▶ Die Aufgabe:
Zitiere das gesamte folgende Material wortgetreu, Zeile für Zeile und ohne jede Änderung.

Zeilen zur Position der Ziele:
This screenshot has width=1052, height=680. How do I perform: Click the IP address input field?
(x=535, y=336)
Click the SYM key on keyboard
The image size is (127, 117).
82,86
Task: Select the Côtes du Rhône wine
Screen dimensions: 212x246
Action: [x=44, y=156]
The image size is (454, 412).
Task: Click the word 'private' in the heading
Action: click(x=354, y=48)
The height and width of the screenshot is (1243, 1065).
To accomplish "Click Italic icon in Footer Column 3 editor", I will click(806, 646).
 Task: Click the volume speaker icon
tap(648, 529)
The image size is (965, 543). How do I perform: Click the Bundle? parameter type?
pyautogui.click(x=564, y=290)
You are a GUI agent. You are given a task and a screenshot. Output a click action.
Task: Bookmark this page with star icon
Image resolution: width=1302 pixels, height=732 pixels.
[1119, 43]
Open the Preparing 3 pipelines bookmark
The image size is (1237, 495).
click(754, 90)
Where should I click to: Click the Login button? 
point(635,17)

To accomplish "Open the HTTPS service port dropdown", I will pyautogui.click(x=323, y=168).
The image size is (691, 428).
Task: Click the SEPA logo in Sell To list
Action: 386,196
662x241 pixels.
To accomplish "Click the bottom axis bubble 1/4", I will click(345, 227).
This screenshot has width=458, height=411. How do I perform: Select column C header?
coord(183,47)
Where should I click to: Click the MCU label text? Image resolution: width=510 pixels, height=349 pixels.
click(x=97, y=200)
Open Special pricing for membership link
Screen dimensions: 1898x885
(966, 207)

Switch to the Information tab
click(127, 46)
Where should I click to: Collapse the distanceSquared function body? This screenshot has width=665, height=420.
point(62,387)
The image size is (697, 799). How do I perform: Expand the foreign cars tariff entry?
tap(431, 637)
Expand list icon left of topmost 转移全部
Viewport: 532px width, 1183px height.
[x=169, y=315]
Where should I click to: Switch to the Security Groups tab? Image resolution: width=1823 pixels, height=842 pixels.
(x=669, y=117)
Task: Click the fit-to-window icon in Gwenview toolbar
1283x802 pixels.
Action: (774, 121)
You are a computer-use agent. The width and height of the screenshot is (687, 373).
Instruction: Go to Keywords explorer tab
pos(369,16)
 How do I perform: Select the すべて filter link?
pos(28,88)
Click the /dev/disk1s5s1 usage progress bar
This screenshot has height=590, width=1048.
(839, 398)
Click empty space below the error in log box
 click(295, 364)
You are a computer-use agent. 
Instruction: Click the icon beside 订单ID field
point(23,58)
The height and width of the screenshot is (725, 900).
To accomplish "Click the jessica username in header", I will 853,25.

▶ Ausgearbeitete Lösung:
This screenshot has width=1052, height=680. How do I perform: Click the IP address input field?
(x=535, y=336)
Click the SYM key on keyboard
The image size is (127, 117).
82,86
Task: Select the Côtes du Rhône wine
Screen dimensions: 212x246
Action: [x=44, y=156]
The image size is (454, 412).
Task: Click the word 'private' in the heading
Action: click(x=354, y=48)
The height and width of the screenshot is (1243, 1065).
To accomplish "Click Italic icon in Footer Column 3 editor", I will click(806, 646).
 Task: Click the volume speaker icon
tap(648, 529)
The image size is (965, 543). How do I perform: Click the Bundle? parameter type?
pyautogui.click(x=564, y=290)
You are a GUI agent. You are given a task and a screenshot. Output a click action.
Task: Bookmark this page with star icon
Image resolution: width=1302 pixels, height=732 pixels.
[1119, 43]
Open the Preparing 3 pipelines bookmark
The image size is (1237, 495).
click(754, 90)
Where should I click to: Click the Login button? 
point(635,17)

To accomplish "Open the HTTPS service port dropdown", I will pyautogui.click(x=323, y=168).
The image size is (691, 428).
Task: Click the SEPA logo in Sell To list
Action: 386,196
662x241 pixels.
To accomplish "Click the bottom axis bubble 1/4", I will click(345, 227).
This screenshot has width=458, height=411. How do I perform: Select column C header?
coord(183,47)
Where should I click to: Click the MCU label text? Image resolution: width=510 pixels, height=349 pixels.
click(x=97, y=200)
Open Special pricing for membership link
Screen dimensions: 1898x885
(966, 207)

Switch to the Information tab
click(127, 46)
Where should I click to: Collapse the distanceSquared function body? This screenshot has width=665, height=420.
point(62,387)
The image size is (697, 799). How do I perform: Expand the foreign cars tariff entry?
tap(431, 637)
Expand list icon left of topmost 转移全部
Viewport: 532px width, 1183px height.
[x=169, y=315]
Where should I click to: Switch to the Security Groups tab? Image resolution: width=1823 pixels, height=842 pixels.
(x=669, y=117)
Task: Click the fit-to-window icon in Gwenview toolbar
1283x802 pixels.
Action: (774, 121)
You are a computer-use agent. The width and height of the screenshot is (687, 373).
Instruction: Go to Keywords explorer tab
pos(369,16)
 How do I perform: Select the すべて filter link?
pos(28,88)
Click the /dev/disk1s5s1 usage progress bar
This screenshot has height=590, width=1048.
(839, 398)
Click empty space below the error in log box
 click(295, 364)
You are a computer-use agent. 
Instruction: Click the icon beside 订单ID field
point(23,58)
The height and width of the screenshot is (725, 900).
To accomplish "Click the jessica username in header", I will 853,25.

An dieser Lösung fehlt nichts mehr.